• [TASK TO COMPLETE] Could you return every line of the records below that contains the word "bell"?

-- SOURCE DATA follows --

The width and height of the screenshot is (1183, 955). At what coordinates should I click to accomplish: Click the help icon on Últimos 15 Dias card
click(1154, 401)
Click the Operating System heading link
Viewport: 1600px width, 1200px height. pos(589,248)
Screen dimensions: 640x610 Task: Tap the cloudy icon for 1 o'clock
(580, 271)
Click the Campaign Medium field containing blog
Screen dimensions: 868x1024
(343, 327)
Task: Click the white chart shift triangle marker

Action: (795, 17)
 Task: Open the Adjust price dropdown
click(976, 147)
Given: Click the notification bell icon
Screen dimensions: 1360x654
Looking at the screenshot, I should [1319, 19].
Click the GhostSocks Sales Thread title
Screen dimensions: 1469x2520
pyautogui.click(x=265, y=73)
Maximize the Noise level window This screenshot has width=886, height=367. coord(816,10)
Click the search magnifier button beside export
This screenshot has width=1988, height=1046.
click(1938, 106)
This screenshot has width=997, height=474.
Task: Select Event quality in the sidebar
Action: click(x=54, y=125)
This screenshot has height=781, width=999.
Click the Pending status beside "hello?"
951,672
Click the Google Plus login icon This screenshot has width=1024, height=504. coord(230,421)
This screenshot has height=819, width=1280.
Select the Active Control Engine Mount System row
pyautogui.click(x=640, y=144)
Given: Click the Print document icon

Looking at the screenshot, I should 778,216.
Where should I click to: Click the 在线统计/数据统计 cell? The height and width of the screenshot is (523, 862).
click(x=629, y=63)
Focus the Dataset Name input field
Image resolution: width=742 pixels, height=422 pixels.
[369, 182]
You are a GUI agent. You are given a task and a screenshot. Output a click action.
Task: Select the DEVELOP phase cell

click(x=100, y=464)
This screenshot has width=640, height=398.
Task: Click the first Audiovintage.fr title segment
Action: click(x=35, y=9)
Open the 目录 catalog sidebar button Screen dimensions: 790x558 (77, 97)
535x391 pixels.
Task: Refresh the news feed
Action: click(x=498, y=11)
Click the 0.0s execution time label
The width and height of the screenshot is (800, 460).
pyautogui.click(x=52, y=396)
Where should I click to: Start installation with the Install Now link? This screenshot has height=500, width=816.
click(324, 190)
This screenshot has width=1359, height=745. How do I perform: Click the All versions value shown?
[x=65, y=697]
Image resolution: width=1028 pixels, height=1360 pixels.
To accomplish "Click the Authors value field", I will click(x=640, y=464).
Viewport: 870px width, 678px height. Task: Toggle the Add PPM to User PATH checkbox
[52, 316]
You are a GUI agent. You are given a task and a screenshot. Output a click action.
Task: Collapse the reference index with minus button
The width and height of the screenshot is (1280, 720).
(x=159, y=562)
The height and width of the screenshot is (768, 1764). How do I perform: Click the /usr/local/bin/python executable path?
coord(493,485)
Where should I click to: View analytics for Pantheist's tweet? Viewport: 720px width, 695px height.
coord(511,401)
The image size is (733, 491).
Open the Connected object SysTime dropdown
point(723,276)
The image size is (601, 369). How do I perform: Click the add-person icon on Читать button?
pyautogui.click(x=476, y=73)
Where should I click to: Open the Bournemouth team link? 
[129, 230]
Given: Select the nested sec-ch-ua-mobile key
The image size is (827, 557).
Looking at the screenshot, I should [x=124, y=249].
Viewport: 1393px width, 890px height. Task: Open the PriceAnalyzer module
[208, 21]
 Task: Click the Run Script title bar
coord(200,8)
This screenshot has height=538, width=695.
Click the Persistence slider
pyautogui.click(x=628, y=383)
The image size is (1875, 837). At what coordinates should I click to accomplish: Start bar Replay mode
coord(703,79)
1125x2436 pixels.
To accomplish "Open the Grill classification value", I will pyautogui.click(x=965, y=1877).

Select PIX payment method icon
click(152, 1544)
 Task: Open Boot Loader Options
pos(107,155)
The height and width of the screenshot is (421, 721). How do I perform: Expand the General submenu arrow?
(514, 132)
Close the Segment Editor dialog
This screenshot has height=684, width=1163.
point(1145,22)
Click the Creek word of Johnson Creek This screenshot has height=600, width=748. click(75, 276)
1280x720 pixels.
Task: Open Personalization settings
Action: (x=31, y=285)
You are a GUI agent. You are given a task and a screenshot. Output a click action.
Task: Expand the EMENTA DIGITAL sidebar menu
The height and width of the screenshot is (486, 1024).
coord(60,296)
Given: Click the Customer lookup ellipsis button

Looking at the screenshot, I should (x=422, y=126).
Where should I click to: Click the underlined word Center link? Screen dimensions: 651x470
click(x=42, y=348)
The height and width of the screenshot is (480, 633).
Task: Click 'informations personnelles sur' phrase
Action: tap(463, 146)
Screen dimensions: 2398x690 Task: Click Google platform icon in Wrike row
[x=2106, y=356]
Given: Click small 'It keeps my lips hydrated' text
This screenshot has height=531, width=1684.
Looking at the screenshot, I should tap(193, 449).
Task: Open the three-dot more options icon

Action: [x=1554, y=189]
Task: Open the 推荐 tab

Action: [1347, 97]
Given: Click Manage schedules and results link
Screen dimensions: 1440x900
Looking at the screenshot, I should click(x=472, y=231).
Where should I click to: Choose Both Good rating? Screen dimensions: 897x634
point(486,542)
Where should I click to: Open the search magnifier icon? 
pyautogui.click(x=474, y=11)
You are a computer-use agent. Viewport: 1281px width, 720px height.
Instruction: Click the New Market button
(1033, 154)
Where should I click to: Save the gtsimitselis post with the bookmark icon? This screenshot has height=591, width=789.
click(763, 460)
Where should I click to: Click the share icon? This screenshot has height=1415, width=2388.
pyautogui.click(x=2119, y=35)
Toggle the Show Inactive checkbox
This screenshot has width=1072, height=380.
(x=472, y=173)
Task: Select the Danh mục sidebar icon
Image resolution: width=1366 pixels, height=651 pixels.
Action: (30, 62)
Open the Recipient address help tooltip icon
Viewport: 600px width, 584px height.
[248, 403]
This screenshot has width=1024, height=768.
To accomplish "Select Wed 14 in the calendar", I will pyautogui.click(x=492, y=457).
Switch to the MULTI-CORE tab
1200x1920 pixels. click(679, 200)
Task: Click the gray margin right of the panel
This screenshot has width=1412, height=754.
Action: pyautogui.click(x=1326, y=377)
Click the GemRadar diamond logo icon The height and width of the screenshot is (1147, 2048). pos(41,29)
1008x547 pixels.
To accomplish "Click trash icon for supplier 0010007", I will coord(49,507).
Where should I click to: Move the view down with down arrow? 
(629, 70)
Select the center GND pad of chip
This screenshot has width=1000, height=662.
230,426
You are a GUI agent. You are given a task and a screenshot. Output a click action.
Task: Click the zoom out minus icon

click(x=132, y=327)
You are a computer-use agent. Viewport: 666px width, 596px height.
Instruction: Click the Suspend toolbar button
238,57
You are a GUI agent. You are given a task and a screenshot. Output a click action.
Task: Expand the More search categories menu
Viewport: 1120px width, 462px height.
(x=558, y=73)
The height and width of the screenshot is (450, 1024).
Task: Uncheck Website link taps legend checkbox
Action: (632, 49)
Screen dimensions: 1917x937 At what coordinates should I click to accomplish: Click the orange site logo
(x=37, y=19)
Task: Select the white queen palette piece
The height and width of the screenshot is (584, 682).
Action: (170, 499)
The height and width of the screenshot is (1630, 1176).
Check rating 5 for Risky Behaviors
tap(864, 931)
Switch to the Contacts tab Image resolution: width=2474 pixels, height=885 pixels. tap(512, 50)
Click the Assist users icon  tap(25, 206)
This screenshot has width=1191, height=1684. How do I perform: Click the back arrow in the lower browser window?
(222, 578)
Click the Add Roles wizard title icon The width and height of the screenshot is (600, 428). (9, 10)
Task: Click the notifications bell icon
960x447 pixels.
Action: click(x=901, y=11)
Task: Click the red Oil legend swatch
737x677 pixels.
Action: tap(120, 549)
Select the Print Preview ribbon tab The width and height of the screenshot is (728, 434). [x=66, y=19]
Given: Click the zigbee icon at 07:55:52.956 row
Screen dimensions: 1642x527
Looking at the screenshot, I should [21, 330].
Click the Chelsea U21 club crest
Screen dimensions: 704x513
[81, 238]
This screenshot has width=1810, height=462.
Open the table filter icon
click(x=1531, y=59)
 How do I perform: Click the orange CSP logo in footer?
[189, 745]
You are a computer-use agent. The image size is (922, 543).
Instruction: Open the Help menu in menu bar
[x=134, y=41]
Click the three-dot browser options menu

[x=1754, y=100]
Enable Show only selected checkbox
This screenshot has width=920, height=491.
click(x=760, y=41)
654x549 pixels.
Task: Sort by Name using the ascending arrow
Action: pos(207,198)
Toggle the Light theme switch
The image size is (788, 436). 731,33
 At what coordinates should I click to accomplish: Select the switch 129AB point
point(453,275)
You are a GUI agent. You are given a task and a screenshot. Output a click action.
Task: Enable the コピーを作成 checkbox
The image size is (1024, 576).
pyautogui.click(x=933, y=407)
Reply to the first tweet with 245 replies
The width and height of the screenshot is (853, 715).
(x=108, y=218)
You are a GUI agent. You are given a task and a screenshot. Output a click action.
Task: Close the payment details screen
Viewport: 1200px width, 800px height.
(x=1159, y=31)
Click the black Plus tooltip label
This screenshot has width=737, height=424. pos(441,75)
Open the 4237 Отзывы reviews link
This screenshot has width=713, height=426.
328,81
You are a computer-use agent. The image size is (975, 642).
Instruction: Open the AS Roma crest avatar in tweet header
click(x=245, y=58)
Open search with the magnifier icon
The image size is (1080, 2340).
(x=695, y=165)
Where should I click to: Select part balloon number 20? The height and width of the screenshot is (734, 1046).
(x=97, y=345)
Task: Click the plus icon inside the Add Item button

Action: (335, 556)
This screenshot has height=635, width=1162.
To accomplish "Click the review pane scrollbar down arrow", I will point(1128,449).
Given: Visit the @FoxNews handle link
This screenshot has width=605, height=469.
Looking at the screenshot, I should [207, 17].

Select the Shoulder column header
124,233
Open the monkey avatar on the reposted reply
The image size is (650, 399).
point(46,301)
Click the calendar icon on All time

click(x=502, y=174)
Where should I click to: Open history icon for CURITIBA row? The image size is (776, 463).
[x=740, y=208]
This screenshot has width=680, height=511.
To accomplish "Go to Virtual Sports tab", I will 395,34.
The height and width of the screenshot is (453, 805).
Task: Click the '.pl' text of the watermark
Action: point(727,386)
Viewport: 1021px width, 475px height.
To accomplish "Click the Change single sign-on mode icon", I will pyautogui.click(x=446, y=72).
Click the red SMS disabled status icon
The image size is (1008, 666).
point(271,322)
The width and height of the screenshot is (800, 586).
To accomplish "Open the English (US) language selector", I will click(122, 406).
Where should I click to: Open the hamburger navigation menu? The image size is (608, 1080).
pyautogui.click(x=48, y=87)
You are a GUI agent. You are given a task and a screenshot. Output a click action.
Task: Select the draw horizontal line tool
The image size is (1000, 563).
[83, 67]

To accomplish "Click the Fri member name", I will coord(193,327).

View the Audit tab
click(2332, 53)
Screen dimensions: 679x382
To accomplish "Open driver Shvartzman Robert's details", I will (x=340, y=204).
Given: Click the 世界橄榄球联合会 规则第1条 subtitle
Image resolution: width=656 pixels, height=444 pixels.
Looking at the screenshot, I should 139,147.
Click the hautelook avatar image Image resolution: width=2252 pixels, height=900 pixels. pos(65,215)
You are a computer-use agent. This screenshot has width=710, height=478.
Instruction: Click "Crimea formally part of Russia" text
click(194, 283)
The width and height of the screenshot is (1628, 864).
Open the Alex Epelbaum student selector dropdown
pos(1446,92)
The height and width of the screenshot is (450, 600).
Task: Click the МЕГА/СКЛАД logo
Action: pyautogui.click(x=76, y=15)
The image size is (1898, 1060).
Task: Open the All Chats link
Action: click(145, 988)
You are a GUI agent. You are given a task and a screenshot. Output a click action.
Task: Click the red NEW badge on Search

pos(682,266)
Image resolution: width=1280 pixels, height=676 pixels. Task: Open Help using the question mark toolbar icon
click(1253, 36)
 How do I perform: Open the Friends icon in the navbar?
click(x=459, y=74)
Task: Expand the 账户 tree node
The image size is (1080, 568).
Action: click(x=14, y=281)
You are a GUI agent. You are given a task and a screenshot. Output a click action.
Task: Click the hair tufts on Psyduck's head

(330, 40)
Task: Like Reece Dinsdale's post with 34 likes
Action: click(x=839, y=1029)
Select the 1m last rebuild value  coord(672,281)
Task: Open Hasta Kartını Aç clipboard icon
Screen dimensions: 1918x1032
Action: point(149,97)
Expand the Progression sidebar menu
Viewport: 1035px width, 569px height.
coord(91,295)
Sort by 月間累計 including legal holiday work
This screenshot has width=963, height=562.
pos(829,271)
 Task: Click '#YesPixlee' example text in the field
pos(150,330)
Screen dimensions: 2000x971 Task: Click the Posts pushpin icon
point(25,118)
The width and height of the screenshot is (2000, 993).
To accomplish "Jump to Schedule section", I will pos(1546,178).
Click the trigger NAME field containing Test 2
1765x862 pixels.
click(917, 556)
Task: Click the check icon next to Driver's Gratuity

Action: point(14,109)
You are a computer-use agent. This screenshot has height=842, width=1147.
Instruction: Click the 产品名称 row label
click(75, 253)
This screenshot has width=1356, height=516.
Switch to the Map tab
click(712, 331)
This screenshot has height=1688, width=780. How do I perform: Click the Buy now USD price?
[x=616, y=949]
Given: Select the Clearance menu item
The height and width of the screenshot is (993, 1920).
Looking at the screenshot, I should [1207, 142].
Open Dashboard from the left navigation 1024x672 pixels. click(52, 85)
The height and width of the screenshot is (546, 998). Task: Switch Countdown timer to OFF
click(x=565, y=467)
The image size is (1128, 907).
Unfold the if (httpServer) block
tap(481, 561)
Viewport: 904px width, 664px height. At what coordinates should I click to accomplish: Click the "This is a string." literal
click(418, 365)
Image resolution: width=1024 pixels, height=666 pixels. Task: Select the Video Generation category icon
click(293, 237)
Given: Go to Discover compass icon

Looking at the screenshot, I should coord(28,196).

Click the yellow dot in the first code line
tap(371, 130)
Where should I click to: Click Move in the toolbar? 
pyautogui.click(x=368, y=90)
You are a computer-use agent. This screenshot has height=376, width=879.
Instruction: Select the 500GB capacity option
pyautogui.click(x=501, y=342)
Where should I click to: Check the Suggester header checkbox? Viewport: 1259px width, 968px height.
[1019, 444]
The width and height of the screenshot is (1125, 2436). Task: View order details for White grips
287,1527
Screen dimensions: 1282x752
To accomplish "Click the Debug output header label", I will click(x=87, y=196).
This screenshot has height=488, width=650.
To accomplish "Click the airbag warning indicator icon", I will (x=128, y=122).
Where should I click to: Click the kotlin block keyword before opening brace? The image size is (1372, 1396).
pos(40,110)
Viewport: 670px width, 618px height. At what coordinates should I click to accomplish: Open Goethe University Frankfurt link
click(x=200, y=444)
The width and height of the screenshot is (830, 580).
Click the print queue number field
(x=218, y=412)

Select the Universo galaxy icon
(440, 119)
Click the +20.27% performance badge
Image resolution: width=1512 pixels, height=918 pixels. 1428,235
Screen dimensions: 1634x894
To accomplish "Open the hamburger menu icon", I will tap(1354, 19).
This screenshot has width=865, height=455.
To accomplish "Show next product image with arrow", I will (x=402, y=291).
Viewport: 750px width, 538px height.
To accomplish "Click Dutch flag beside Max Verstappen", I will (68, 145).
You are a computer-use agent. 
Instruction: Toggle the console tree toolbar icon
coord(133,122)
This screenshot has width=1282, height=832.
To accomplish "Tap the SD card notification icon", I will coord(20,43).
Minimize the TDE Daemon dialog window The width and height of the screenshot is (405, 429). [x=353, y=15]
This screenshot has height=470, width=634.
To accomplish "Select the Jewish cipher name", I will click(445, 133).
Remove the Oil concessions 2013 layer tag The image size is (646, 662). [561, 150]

-- SOURCE DATA concluded --

• [REPLY TO THE TASK]
Given: Click the notification bell icon
Task: Click the notifications bell icon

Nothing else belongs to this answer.